Cavity scaling: automated refinement of cavity-aware motifs in protein function prediction.

作者信息

Chen Brian Y, Bryant Drew H, Fofanov Viacheslav Y, Kristensen David M, Cruess Amanda E, Kimmel Marek, Lichtarge Olivier, Kavraki Lydia E

机构信息

Department of Computer Science, Rice University, Houston, TX 77005, USA.

出版信息

J Bioinform Comput Biol. 2007 Apr;5(2a):353-82. doi: 10.1142/s021972000700276x.

Abstract

Algorithms for geometric and chemical comparison of protein substructure can be useful for many applications in protein function prediction. These motif matching algorithms identify matches of geometric and chemical similarity between well-studied functional sites, motifs, and substructures of functionally uncharacterized proteins, targets. For the purpose of function prediction, the accuracy of motif matching algorithms can be evaluated with the number of statistically significant matches to functionally related proteins, true positives (TPs), and the number of statistically insignificant matches to functionally unrelated proteins, false positives (FPs). Our earlier work developed cavity-aware motifs which use motif points to represent functionally significant atoms and C-spheres to represent functionally significant volumes. We observed that cavity-aware motifs match significantly fewer FPs than matches containing only motif points. We also observed that high-impact C-spheres, which significantly contribute to the reduction of FPs, can be isolated automatically with a technique we call Cavity Scaling. This paper extends our earlier work by demonstrating that C-spheres can be used to accelerate point-based geometric and chemical comparison algorithms, maintaining accuracy while reducing runtime. We also demonstrate that the placement of C-spheres can significantly affect the number of TPs and FPs identified by a cavity-aware motif. While the optimal placement of C-spheres remains a difficult open problem, we compared two logical placement strategies to better understand C-sphere placement.

摘要

用于蛋白质亚结构几何和化学比较的算法在蛋白质功能预测的许多应用中可能会很有用。
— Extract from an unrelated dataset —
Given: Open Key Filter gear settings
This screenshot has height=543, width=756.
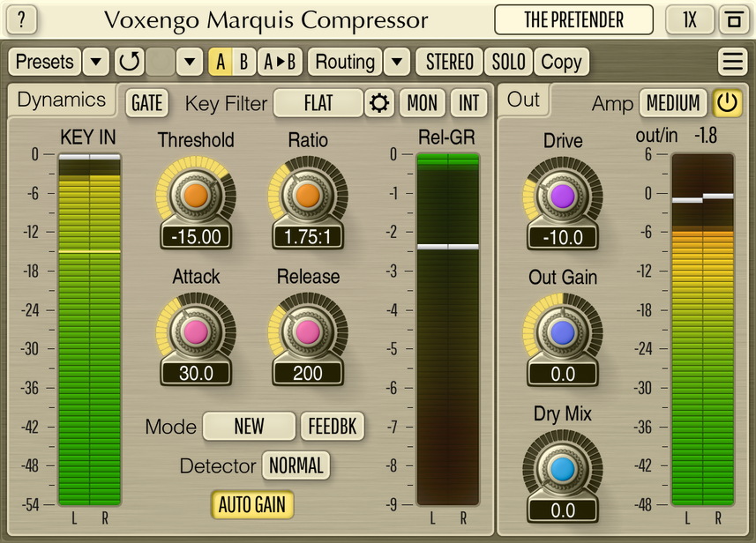Looking at the screenshot, I should [x=380, y=103].
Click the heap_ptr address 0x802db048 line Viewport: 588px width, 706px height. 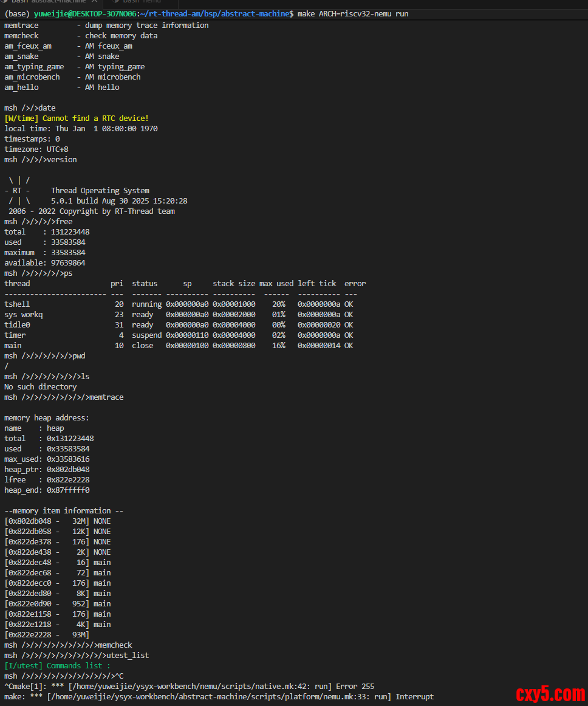point(47,469)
这些基序匹配算法可识别经过充分研究的功能位点、基序以及功能未表征蛋白质(目标)的亚结构之间的几何和化学相似性匹配。出于功能预测的目的,基序匹配算法的准确性可以通过与功能相关蛋白质的统计学显著匹配数(真阳性,TP)以及与功能不相关蛋白质的统计学不显著匹配数(假阳性,FP)来评估。我们早期的工作开发了腔感知基序,它使用基序点来表示功能上重要的原子,并用C球来表示功能上重要的体积。我们观察到,与仅包含基序点的匹配相比,腔感知基序匹配的FP要少得多。我们还观察到,对减少FP有显著贡献的高影响C球可以通过一种我们称为腔缩放的技术自动分离出来。本文扩展了我们早期的工作,证明了C球可用于加速基于点的几何和化学比较算法,在保持准确性的同时减少运行时间。我们还证明了C球的放置会显著影响腔感知基序识别的TP和FP的数量。虽然C球的最佳放置仍然是一个困难的开放问题,但我们比较了两种逻辑放置策略,以更好地理解C球的放置。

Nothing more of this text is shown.